Required task:
Summarize the page below on few-shot learning with auxiliary data in two sentences.

--- BEGIN Quoted text ---

Link to paper

The full paper is available here.

You can also find the paper on PapersWithCode here.

Abstract

  • Few-shot learning involves learning an effective model from only a few labeled datapoints.
  • FLAD is a training paradigm that uses auxiliary data to improve generalization.
  • Automated sampling strategies are related to the explore-exploit dilemma.
  • Two algorithms are proposed and compared with methods that either explore or exploit.
  • Using the proposed algorithms yields a 9% absolute improvement.

Paper Content

Introduction

  • Few-shot learning is an attractive learning setting due to efficiency and data availability.
  • Few-shot learning is challenging and requires a balance between learning and preventing overfitting.
  • FLAD is one approach to improving generalizability of models in the few-shot setting.
  • FLAD methods can introduce their own challenges, including increased complexity.
  • Manually designing the curriculum for training on large quantities of auxiliary data is not feasible.
  • Delegating design choices to an algorithm can lead to better solutions.
  • FLAD is related to the exploration-exploitation trade-off in multiarmed bandit settings.
  • EXP3-FLAD and UCB1-FLAD are two efficient algorithms designed to enhance few-shot generalization.
  • EXP3-FLAD and UCB1-FLAD outperform baselines by up to 9.1%.

--- END Quoted text ---
--- BEGIN Dataset extract ---

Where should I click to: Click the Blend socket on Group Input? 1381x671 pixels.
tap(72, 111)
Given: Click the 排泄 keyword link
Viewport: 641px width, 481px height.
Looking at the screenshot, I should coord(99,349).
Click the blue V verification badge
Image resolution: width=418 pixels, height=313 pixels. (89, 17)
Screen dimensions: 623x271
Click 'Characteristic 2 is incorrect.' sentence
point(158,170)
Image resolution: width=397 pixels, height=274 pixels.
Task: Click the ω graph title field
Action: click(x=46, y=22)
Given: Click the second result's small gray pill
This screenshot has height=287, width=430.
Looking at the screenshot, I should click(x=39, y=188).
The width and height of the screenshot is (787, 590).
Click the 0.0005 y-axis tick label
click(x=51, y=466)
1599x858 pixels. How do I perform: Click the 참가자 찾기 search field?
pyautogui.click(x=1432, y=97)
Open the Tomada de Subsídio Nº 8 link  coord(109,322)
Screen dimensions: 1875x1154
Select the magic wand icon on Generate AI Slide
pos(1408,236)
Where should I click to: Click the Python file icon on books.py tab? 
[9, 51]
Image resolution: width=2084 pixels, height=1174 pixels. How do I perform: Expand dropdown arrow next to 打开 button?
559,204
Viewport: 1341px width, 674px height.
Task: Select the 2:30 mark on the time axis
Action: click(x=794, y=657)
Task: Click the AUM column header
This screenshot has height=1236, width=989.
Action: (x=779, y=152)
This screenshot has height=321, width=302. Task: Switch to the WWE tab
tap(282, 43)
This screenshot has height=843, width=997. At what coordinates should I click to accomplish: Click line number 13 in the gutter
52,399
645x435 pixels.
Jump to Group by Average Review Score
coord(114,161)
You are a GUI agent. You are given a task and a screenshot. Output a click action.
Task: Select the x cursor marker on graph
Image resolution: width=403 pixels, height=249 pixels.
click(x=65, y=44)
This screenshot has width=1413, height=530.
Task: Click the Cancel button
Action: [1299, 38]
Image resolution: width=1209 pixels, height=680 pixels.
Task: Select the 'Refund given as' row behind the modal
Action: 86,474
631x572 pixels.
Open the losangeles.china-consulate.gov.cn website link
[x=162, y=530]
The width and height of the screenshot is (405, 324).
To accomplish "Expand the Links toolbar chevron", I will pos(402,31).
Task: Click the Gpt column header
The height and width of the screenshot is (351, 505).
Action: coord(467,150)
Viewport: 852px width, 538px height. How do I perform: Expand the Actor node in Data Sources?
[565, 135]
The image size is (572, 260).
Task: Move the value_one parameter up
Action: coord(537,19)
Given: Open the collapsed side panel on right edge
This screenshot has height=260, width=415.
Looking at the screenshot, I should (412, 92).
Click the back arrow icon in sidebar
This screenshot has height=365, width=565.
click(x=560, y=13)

--- END Dataset extract ---

Result for this task:
Few-shot learning means learning an effective model from only a few labeled datapoints, and FLAD is a training paradigm that uses auxiliary data to improve generalization in that setting. Relating automated sampling strategies to the explore-exploit dilemma, the paper proposes two algorithms, EXP3-FLAD and UCB1-FLAD, which outperform baselines by up to 9.1%.